Is a 25-30% Down Payment Acceptable for New Fannie Mae Backed Loans for Investors with over 4 mortgages?
Many investors are certainly rejoicing in the fact that they can now go in and purchase some ludicrously-priced houses and get good Fannie Mae-backed loans.
However for investors with between 5 and 10 mortgages, the down-payment requirement is 25-30%. Is that acceptable?
We have all been spoiled rotten when credit was flowing like wine and even investors with many dozens, if not hundreds of properties, got used to paying only 10% down.
Clearly those days are gone and every investor knows that 20% down is now the norm. This holds for people with under 4 loans as well.
That means that if an investor has 5-10 loans, the ADDITIONAL down payment is really only 5-10%.
One item to keep in mind is this:
When credit was easy and prices were high, such as in 2005, investors wouldn’t blink at buying a house for $275,000 and putting 10% down. This means the down payment was $27,500 (plus closing costs, of course). PMI was also part of the equation as an extra.
Today that same house, in the right markets, after cratering in price to perhaps $180,000, can sometimes be bought from a desperate bank for the absurd price of perhaps $115,000. 25% of $115,000 is $28,750. There is NO PMI and interest rates (for Fannie Mae backed loans) will surely be better than they used to be with 10% down (no PMI also helps the payments).

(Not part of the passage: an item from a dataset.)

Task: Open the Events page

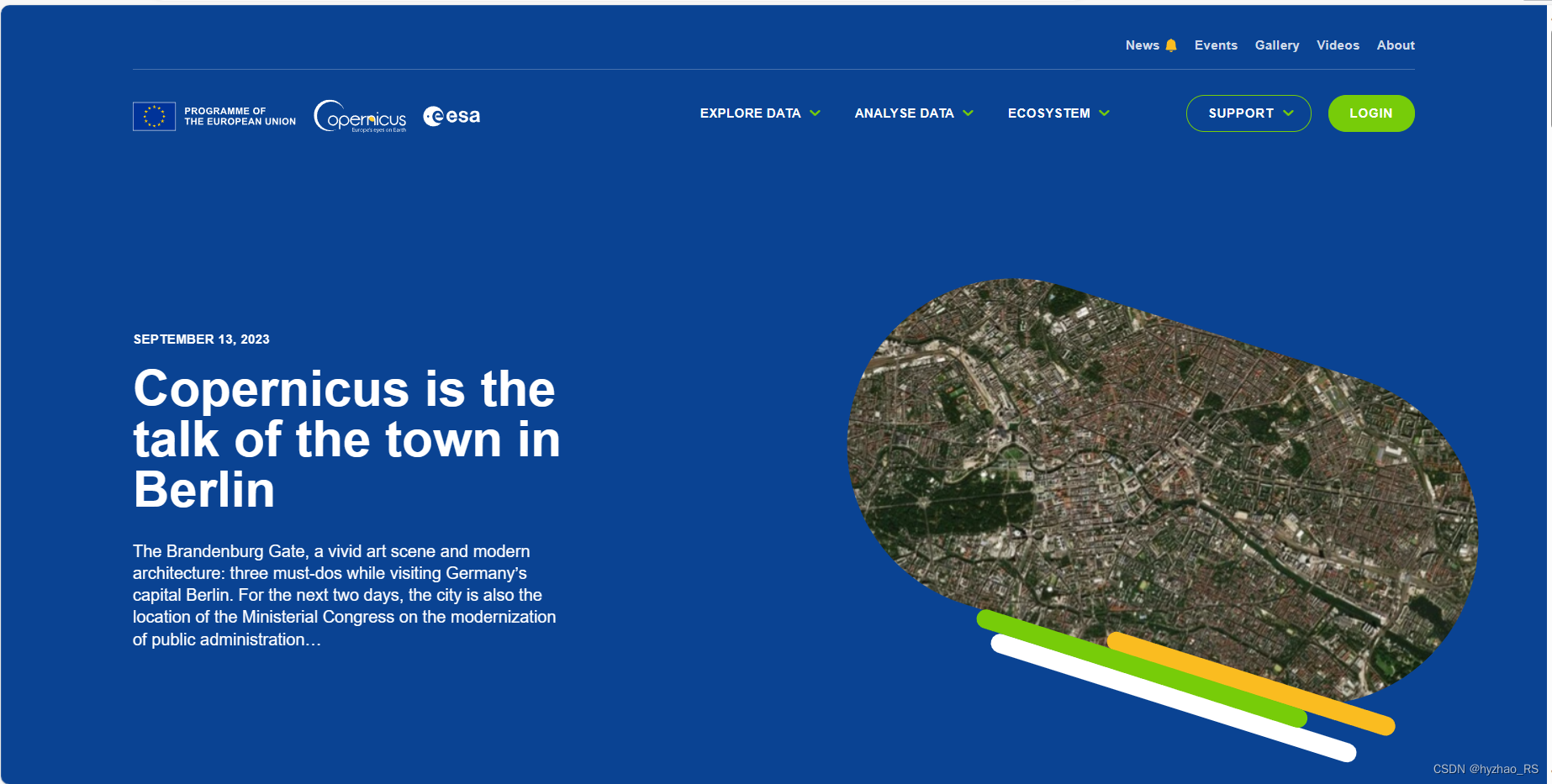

Thus despite the fact that the percentage of the down-payment is higher, the actual cash amount is virtually the same for the same property.
If you add to that the fact that in a few years, one can refinance the property for most likely 60-70% of the value at that time, it may be quite possible that after such a refinance one would actually get every penny they had put into the down-payment back. This is because the absurd lender-fueled prices are unlikely to persist for too many years. A property such as the one discussed here may very well be worth $200,000 in a few years (no one knows for sure, of course, but in this example $200,000 is not much more than the raw construction costs and thus is a likely value to be achieved once the bank panic subsides). If the house is indeed worth $200,000 in a few years, then even a 60% refinance will yield $120,000 - enough to pay off the existing loan and get back every penny that had been put as a down payment.
The new Fannie Mae guidelines are not perfect but they sure open the door wide to investors with over 4 properties. The down-payment requirement is not as onerous as some may reflexively think.